Chinese LLaMA Alpaca

Other source code

v5.0

Download

Chinese-LLaMA-Alpaca-3 project started!

This project open source the Chinese LLaMA model and the instruction-tuned Alpaca model to further promote the open research of the big model in the Chinese NLP community. These models have expanded the Chinese vocabulary list based on the original LLaMA and used Chinese data for secondary pre-training, further improving the basic semantic understanding ability of Chinese. At the same time, the Chinese Alpaca model further uses Chinese instruction data for fine adjustment, which significantly improves the model's understanding and execution capabilities of instructions.

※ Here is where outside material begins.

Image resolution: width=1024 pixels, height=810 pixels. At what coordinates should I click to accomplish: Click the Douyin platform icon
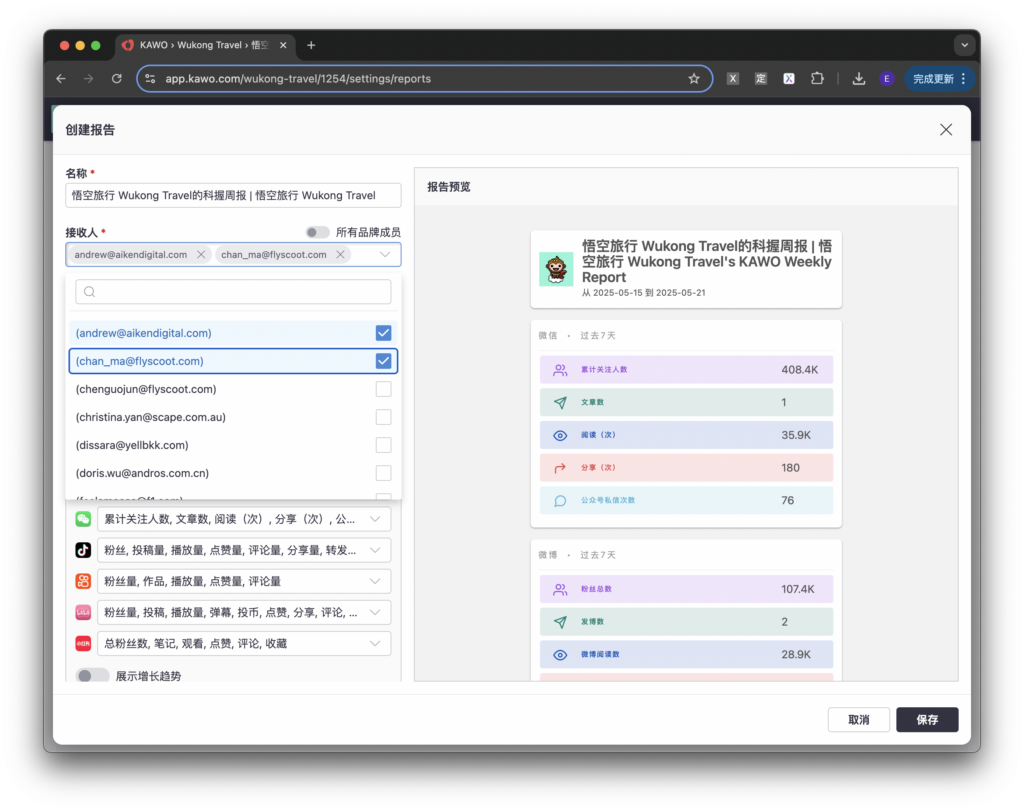83,550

Technical Report (V2) : [Cui, Yang, and Yao] Efficient and Effective Text Encoding for Chinese LLaMA and Alpaca

Main content of this project:

Expand the Chinese vocabulary list for the original LLaMA model, improving the efficiency of Chinese encoding and codec
Open source Chinese LLaMA pre-trained using Chinese text data and Chinese Alpaca that is finely tuned by instruction
Open source pre-training scripts and instruction fine-tuning scripts, and users can further train models as needed.
Quickly use laptops (personal PCs) to locally quantize and deploy experience models
Supports ?transformers, llama.cpp, text-generation-webui, LlamaChat, LangChain, privateGPT and other ecology
Currently open source model versions: 7B (basic version, Plus version , Pro version ), 13B (basic version, Plus version , Pro version ), 33B (basic version, Plus version , Pro version )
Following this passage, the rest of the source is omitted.